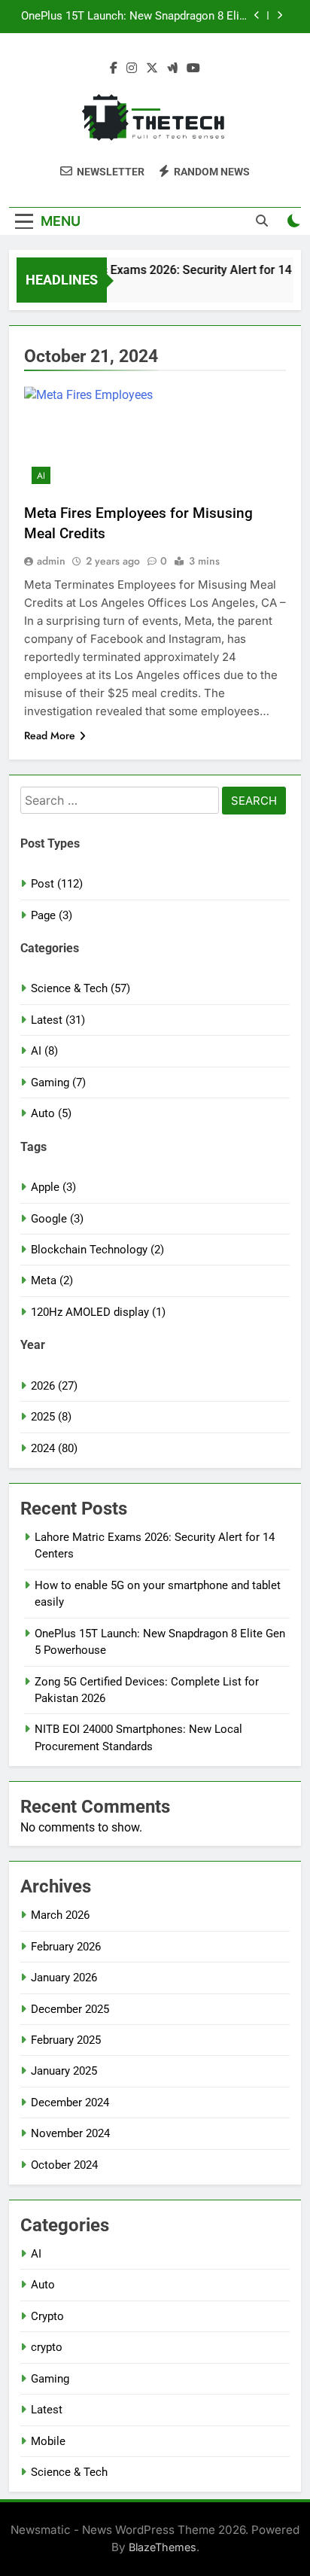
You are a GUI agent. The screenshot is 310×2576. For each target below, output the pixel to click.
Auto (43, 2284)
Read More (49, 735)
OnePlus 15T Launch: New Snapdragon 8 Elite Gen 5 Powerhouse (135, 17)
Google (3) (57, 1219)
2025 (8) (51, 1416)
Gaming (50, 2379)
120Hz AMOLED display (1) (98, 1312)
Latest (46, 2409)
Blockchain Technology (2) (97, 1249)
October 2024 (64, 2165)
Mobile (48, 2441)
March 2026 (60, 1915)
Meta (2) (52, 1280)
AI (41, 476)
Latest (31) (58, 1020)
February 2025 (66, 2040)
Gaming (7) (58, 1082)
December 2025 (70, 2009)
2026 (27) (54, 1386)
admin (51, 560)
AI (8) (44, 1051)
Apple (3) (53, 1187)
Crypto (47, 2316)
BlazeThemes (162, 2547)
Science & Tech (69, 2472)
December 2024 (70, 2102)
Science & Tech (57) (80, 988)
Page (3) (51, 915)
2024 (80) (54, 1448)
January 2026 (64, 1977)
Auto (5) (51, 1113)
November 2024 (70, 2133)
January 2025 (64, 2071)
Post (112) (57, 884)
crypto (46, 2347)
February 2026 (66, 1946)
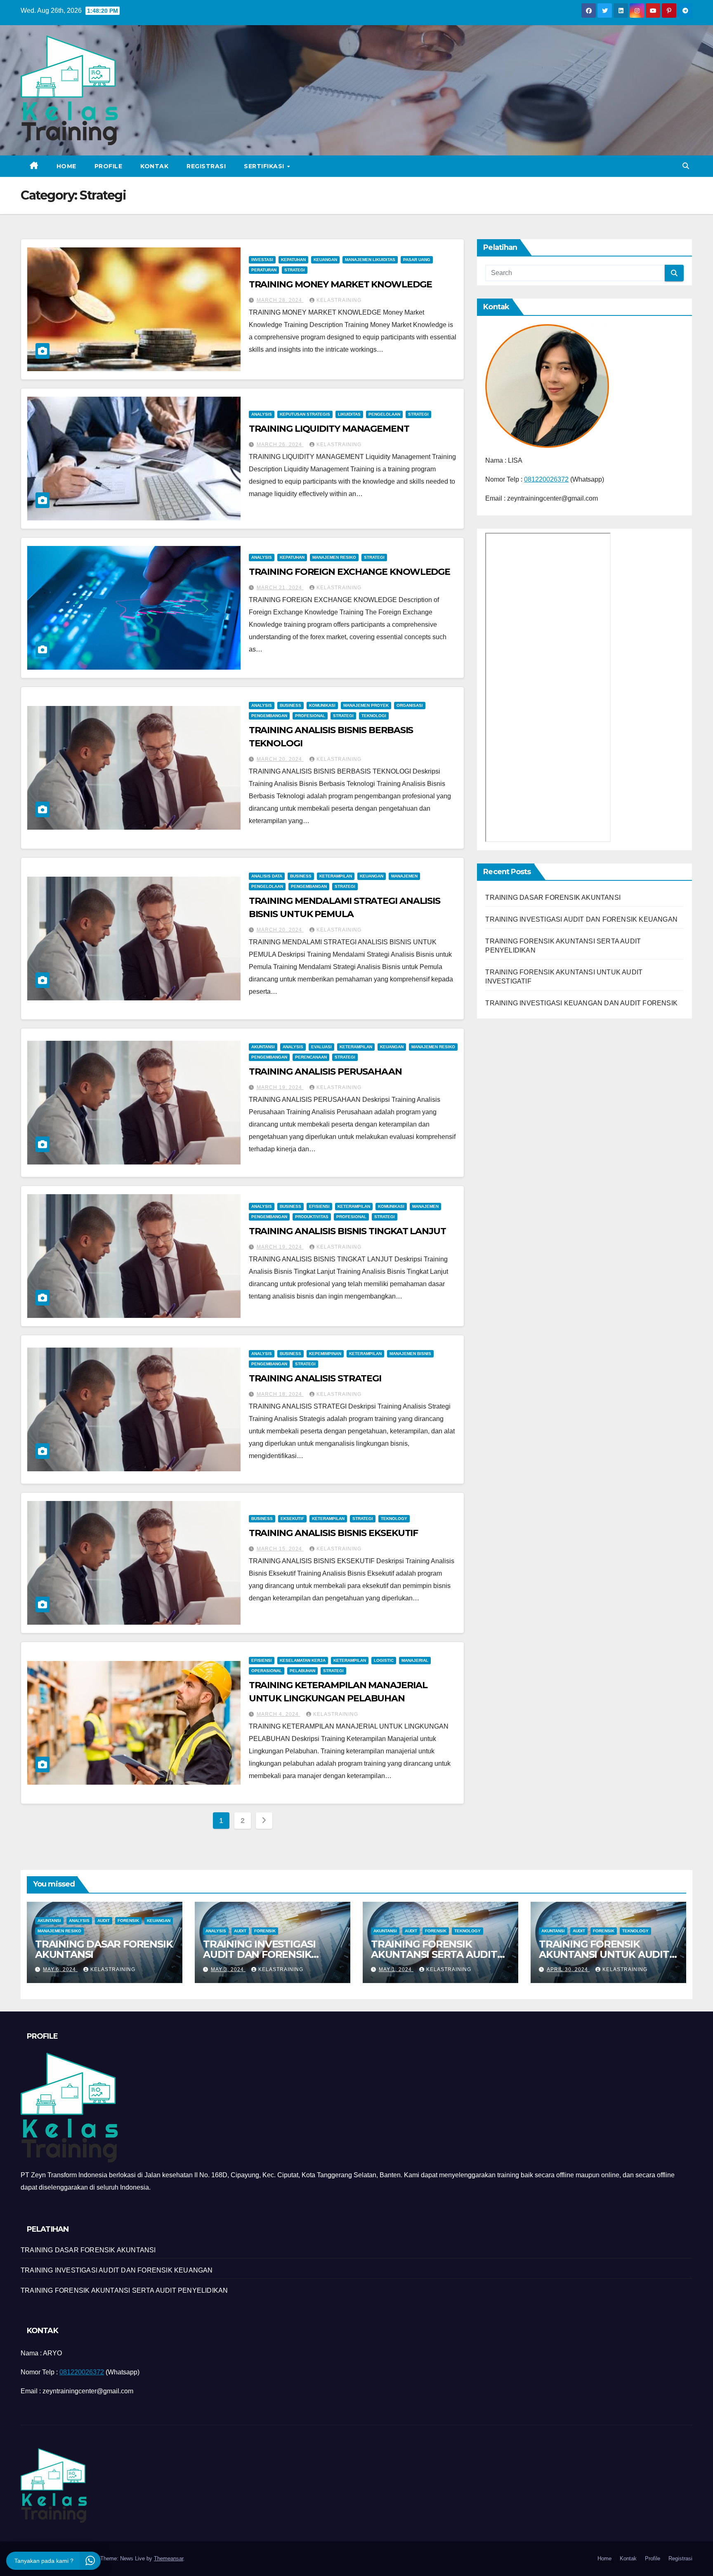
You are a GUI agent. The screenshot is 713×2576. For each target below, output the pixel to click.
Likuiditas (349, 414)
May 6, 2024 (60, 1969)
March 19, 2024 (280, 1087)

====================

- _WHAT TO DO_: Begin at the first line of the records and please reproduce every line exactly through the one containing "Crypto (47, 2316)", leaving all pictures out.

- _TASK RESULT_:
You are a GUI agent. The screenshot is 310×2576. For each target below, output the pixel to click.
Auto (43, 2284)
Read More (49, 735)
OnePlus 15T Launch: New Snapdragon 8 Elite Gen 5 Powerhouse (135, 17)
Google (3) (57, 1219)
2025 (8) (51, 1416)
Gaming (50, 2379)
120Hz AMOLED display (1) (98, 1312)
Latest (46, 2409)
Blockchain Technology (2) (97, 1249)
October 2024 (64, 2165)
Mobile (48, 2441)
March 2026 (60, 1915)
Meta (2) (52, 1280)
AI (41, 476)
Latest (31) (58, 1020)
February 2025 (66, 2040)
Gaming (7) (58, 1082)
December 2025 (70, 2009)
2026 (27) (54, 1386)
admin (51, 560)
AI (8) (44, 1051)
Apple (3) (53, 1187)
Crypto (47, 2316)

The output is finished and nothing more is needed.